Fig. 2. F. Vallotton, Le Mensonge, 1897

Le pessimisme caractéristique des œuvres du peintre apparaît dans ses romans, à travers des thématiques similaires. Les Soupirs de Cyprien Morus décrit une famille avilie par la richesse et la quête de réputation. L’anéantissement relationnel systématique est exposé dans La Vie meurtrière. Quant à Corbehaut, il souligne, par l’évocation de désolation généralisée qu’il propose au lecteur, les dégâts irrémédiables de la guerre sur l’humanité. L’arrière-plan de l’œuvre plastique, décliné au travers d’une série de motifs récurrents, apparaît donc transposé dans les pages de ses récits pour en constituer le cadre narratif. Mais alors que les productions artistiques de Vallotton apparaissent comme autant de représentations distinctes et discontinues de ces thématiques pessimistes, le passage à l’écriture romanesque permet au peintre de les articuler entre elles et d’en proposer une synthèse. Ainsi, la guerre, représentée explicitement dans l’œuvre picturale de l’artiste (fig. 1), se dessine en arrière-fond de Corbehaut, comme pour signaler qu’elle est la cause directe de la déshumanisation et des mœurs perfides de ses personnages [14]. Le motif plastique devient donc un élément structurel et fonctionnel dans le récit.

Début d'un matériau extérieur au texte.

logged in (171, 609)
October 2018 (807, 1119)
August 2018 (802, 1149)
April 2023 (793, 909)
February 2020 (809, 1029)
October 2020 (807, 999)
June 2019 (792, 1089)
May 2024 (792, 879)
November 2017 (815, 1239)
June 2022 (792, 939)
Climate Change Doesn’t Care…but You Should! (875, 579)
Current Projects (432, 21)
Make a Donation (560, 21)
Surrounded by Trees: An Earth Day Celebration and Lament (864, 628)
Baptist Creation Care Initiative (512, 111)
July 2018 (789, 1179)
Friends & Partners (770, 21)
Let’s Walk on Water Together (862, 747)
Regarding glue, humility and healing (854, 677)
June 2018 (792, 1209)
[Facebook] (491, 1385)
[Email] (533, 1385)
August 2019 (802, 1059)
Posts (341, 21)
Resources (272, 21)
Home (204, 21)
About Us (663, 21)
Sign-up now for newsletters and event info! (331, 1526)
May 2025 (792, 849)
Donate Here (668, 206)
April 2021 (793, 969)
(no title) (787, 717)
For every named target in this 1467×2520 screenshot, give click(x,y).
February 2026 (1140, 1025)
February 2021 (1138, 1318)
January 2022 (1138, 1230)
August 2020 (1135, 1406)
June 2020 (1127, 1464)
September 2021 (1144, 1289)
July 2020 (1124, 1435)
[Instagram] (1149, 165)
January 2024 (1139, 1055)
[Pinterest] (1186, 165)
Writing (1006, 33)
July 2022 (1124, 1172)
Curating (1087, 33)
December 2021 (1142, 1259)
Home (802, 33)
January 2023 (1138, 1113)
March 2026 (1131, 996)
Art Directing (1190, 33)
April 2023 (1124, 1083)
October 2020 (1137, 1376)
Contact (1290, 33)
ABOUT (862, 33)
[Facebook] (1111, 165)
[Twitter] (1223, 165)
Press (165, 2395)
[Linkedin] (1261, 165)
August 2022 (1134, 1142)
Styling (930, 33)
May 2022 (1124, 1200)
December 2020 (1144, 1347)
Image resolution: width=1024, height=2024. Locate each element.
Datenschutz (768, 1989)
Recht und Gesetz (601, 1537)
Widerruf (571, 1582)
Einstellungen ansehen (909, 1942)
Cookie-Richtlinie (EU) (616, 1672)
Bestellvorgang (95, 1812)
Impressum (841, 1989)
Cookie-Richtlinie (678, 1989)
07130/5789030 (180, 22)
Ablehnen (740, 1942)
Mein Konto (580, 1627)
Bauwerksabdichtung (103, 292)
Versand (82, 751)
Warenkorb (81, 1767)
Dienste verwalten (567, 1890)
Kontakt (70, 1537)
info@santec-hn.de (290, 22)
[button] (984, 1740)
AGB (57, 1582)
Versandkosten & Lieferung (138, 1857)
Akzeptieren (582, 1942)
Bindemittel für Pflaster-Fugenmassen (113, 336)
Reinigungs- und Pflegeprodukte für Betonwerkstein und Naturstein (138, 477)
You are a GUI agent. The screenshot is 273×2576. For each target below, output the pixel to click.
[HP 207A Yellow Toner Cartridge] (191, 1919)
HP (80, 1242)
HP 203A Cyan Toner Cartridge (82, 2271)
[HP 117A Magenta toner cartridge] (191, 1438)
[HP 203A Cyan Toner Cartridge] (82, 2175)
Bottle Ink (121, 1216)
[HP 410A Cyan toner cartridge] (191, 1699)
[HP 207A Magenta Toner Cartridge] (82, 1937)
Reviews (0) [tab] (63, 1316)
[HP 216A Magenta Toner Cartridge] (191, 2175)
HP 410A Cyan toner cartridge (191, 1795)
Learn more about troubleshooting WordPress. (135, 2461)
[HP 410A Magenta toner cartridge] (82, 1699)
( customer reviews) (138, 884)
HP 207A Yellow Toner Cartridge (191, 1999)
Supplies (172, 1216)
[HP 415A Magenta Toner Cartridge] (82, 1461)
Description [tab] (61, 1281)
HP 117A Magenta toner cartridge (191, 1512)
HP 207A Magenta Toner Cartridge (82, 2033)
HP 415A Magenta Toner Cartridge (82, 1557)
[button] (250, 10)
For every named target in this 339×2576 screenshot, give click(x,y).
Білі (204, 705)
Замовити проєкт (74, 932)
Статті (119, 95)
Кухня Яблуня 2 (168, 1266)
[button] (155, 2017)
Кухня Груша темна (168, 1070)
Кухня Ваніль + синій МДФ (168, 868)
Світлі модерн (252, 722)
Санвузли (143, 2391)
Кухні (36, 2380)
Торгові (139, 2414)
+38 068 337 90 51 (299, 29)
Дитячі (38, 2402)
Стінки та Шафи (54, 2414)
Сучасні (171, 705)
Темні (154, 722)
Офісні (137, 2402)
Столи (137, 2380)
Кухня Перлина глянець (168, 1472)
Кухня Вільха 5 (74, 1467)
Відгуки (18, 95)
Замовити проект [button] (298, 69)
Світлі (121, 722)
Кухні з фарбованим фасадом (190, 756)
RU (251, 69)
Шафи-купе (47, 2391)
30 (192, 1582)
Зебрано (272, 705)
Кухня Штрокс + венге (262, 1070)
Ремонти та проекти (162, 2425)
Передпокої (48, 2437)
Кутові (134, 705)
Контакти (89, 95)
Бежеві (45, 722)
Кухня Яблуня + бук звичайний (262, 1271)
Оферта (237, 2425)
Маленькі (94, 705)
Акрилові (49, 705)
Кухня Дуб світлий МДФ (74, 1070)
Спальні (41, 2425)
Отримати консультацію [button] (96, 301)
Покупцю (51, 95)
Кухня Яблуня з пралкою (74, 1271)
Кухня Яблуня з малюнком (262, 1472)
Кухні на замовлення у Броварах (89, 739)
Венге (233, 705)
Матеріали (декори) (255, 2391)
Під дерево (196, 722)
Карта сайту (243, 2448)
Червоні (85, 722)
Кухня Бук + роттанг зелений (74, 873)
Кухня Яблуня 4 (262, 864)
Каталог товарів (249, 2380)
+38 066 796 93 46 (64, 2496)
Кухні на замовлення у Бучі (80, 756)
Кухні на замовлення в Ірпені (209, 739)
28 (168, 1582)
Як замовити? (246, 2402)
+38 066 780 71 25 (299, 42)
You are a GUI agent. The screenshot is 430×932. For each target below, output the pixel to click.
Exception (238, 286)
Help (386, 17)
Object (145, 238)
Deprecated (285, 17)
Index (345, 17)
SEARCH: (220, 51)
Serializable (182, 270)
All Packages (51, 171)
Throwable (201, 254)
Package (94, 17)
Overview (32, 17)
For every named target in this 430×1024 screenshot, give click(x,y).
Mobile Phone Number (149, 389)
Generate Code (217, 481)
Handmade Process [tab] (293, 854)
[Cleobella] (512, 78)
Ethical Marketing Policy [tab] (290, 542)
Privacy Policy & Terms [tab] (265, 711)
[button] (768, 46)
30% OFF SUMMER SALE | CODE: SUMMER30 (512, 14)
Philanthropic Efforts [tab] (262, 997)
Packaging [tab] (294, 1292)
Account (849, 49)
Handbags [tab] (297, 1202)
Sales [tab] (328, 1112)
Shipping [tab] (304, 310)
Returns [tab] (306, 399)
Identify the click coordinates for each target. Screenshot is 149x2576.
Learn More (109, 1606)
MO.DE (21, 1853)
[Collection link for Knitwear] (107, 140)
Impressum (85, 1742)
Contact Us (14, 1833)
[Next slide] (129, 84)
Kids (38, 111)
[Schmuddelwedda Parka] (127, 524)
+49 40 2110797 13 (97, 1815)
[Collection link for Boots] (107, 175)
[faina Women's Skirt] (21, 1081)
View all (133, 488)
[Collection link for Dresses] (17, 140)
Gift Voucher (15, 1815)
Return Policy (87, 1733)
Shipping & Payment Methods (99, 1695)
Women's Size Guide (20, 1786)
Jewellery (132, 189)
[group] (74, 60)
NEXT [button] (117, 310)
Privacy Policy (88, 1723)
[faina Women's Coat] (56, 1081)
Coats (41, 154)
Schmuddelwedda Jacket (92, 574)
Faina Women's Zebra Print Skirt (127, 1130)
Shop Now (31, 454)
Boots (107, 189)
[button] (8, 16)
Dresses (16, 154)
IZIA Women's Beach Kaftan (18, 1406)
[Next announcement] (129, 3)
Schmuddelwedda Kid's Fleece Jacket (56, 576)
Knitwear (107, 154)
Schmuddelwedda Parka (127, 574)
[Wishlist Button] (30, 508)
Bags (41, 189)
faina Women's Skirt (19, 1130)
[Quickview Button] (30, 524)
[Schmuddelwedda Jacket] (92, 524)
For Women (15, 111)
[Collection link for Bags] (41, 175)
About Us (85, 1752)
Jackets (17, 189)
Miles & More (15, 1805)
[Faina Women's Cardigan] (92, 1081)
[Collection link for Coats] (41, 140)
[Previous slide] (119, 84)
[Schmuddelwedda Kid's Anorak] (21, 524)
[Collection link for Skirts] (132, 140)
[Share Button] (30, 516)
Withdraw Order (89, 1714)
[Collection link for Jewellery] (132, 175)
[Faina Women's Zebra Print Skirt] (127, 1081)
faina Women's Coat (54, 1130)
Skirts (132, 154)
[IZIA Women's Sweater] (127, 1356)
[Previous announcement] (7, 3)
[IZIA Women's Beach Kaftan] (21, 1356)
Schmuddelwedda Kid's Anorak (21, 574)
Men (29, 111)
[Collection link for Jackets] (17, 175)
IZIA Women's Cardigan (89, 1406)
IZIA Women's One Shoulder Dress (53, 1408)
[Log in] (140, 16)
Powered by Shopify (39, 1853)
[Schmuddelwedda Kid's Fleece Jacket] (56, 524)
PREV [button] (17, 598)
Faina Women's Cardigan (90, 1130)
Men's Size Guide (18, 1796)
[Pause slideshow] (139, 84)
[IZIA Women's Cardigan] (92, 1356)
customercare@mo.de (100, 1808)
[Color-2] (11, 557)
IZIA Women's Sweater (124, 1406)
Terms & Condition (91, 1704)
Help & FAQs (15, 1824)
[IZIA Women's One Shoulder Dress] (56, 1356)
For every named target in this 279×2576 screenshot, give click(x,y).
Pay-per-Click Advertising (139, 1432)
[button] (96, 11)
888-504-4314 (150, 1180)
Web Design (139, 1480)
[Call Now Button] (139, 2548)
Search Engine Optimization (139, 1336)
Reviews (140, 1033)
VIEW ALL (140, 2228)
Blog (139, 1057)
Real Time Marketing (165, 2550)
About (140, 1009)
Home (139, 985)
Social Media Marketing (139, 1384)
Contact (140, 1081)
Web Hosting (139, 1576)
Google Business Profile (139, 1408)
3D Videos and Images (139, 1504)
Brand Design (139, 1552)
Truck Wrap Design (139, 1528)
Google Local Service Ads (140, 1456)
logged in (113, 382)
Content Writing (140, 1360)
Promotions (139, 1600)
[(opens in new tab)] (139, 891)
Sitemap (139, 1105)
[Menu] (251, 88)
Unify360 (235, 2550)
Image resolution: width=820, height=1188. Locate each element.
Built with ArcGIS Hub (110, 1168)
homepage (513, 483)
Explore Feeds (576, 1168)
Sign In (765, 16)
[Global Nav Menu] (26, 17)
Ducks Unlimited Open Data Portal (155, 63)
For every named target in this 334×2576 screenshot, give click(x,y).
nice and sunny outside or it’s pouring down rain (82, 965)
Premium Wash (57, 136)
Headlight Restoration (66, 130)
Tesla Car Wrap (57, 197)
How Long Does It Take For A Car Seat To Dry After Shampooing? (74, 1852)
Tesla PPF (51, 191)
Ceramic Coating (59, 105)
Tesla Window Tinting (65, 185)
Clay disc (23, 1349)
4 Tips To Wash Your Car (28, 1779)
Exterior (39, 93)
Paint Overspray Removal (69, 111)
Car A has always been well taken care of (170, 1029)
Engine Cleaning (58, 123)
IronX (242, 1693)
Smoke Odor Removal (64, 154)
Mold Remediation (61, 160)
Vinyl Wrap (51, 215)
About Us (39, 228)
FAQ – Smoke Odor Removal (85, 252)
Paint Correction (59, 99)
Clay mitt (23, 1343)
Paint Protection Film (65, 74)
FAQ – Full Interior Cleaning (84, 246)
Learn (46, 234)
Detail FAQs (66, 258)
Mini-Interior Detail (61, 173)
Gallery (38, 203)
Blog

La noirceur propre aux romans de Vallotton touche également des sujets qu’il n’a pas – ou peu – explorés en peinture, comme l’art et la littérature. Ses récits lui permettent donc d’adopter une posture réflexive critique plus difficile à mettre en œuvre dans la peinture (même si l’artiste s’y est essayé, nous y reviendrons). Ses deux premiers romans dénoncent, souvent avec humour, les institutions artistiques tel que le Salon de Paris, et plus encore les versants mercantiles de l’art. L’ekphrasis y est elle-même mise en abyme au travers des échanges de personnages purement matérialistes dans lesquels la peinture est perçue en termes de valeur commerciale, la valeur artistique ou symbolique passant à l’arrière-plan. Cette perspective coupe court au discours et à la description de l’œuvre (que le spéculateur est d’ailleurs incapable de « voir ») car elle réduit l’œuvre à son prix :

 

– Ce tableau-là vient de Hollande, dit Alba, mon mari l’a rapporté lui-même ; il représente des paysans qui… mais on ne voit pas très bien à cause du jour… La vérité est que ne l’ayant jamais regardé elle se trouvait interloquée, d’ailleurs le marquis était plus loin :
– Il est d’un imitateur de Jean Both, Madame ; ces peintures-là ne sont pas du meilleur moment de l’Ecole…
– Nous l’avons cependant payé dix-huit mille francs… [15]

 

Corbehaut s’attaque quant à lui plus volontiers à la littérature : le héros, Pierre Cortal, est un médiocre feuilletoniste, dont Vallotton dévoile les procédés de l’écriture banale et répétitive. Le processus de création est systématiquement démythifié et essentiellement considéré sous l’angle de « recettes » efficaces pour la vente.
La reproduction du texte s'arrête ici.